Tres cosas quedaron en mi mente: en primer lugar, el edificio, enorme, austero y bruñido de tan limpio, con los ni siempre graves y en orden, en pie o sentados, un orden casi militar. En segundo lugar, las solicitudes, muchas de las cuales eran de viudas de asesinados en la represión del final de la guerra civil, que pedían el ingreso de sus hijos por imposibilidad de manternerlos. En tercer lugar, los informes de los jueces y otros funcionarios del nuevo régimen sobre aquellas solicitudes
Las Casas de Misericordia fueron instituciones de una gran severidad, rayana a veces en la maldad, pensaba yo, recordando aquellos años de la posguerra, los años de mi infancia, cuando eran referentes familiares en nuestra vida cotidiana.

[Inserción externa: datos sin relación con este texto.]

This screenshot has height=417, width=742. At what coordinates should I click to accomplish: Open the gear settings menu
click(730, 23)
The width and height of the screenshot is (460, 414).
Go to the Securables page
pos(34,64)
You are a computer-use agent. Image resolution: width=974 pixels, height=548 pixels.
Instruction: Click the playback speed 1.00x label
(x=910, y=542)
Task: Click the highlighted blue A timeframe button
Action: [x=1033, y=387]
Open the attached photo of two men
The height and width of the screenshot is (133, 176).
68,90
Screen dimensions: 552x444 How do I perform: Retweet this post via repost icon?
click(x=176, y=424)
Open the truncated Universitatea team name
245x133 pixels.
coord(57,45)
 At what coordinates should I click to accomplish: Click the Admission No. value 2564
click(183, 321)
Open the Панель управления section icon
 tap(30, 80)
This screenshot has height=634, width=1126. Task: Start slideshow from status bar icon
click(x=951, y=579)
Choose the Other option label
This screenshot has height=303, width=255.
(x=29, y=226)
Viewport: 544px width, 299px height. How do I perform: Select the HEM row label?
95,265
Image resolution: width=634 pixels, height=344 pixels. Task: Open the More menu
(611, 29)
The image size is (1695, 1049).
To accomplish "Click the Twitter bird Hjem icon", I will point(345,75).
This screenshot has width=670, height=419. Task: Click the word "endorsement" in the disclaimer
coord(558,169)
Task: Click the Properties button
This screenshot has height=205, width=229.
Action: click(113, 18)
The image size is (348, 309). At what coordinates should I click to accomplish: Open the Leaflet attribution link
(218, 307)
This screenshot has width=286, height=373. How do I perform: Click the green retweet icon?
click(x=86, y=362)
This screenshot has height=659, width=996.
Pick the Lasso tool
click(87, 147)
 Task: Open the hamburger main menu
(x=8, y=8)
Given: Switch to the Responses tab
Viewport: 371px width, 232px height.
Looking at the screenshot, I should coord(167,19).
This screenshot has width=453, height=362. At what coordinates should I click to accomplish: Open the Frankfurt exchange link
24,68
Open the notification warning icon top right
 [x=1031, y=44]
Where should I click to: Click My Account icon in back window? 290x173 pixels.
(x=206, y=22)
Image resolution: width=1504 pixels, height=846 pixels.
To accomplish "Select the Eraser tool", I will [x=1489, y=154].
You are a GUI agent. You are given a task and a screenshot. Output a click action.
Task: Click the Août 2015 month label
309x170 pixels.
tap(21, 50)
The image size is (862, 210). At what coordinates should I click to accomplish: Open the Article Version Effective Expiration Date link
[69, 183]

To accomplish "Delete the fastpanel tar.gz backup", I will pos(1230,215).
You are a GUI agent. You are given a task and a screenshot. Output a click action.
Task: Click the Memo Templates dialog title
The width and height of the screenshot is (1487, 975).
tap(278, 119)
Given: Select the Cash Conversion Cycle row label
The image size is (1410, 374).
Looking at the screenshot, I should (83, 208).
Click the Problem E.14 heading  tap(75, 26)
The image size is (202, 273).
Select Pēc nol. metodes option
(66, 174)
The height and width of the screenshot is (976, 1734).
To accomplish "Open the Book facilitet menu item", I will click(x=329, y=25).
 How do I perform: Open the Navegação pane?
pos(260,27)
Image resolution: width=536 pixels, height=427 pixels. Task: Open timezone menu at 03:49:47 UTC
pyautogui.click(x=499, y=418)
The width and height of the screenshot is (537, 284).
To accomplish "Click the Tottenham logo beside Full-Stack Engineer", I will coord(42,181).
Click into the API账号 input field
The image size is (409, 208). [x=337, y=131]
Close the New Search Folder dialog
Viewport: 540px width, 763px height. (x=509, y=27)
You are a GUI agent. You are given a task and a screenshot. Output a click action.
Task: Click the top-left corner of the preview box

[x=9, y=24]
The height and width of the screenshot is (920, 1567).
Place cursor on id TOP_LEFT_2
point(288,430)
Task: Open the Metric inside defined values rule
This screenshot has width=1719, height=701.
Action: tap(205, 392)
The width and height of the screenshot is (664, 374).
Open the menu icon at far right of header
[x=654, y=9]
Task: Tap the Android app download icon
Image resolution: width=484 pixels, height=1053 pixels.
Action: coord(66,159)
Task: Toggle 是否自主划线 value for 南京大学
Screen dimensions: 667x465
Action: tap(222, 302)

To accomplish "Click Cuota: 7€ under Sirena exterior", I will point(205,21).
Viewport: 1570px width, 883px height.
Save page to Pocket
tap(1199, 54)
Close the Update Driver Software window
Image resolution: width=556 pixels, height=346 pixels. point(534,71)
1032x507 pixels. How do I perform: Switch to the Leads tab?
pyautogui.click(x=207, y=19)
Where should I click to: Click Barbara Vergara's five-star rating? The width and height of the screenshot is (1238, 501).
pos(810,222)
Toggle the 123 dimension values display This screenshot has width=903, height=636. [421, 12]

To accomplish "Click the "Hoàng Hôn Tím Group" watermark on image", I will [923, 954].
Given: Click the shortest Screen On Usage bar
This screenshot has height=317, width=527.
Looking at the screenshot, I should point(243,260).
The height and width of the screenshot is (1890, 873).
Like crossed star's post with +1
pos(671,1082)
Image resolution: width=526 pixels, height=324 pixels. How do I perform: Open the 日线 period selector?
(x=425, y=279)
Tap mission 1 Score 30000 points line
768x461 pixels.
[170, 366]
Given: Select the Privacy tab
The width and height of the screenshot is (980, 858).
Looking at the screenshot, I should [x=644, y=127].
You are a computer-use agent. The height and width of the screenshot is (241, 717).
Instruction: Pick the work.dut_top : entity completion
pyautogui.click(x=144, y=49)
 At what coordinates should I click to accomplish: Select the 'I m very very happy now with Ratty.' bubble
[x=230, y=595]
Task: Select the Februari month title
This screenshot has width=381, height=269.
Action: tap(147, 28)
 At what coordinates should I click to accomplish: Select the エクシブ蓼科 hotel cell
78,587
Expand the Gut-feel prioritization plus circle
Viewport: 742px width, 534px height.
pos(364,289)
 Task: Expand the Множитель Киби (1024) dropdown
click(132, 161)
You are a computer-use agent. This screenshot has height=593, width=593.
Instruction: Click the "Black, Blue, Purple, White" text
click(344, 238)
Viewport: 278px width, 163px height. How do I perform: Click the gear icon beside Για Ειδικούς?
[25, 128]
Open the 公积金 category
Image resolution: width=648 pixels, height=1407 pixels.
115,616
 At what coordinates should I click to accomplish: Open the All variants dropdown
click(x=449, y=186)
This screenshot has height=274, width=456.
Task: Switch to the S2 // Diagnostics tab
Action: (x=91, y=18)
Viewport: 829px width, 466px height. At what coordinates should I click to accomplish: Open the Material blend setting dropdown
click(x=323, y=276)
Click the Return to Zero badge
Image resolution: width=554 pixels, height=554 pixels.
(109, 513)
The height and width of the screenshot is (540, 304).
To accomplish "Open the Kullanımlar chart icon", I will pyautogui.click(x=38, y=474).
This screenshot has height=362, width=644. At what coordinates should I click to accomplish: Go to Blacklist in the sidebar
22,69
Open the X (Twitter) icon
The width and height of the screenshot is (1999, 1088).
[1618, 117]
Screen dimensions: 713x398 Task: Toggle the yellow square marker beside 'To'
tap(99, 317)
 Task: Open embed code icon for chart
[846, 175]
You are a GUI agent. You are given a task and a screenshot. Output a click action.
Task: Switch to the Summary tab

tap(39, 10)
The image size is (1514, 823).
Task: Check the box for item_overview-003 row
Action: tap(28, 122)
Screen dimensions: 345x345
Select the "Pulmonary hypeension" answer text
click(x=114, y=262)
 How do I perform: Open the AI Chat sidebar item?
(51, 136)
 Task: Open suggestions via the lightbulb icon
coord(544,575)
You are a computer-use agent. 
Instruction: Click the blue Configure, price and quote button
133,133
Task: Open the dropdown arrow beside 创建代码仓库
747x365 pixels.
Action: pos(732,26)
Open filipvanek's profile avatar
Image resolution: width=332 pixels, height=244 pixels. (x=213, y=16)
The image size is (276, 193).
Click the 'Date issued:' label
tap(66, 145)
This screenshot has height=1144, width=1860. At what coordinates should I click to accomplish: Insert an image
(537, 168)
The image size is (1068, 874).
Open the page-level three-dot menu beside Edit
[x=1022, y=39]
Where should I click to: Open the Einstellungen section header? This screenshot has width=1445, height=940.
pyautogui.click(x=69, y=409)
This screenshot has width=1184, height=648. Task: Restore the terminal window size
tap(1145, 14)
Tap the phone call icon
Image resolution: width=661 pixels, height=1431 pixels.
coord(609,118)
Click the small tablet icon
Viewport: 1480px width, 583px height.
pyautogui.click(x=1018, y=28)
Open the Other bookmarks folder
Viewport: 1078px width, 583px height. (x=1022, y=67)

...la conclusión era clara: la intemperie era mucho más espantosa. Por eso se afanaban para hacer que sus hijos entrasen en aquel lugar. Y en este punto, la mente daba un salto hacia la poesía, hacia lo poco que quizás servía un poema para ayudar a soportar el dolor y las carencias. Pero no hay nada más, y si esto es triste, mucho más triste es la intemperie sin los versos. La poesía: una especie de Casa de Misericordia.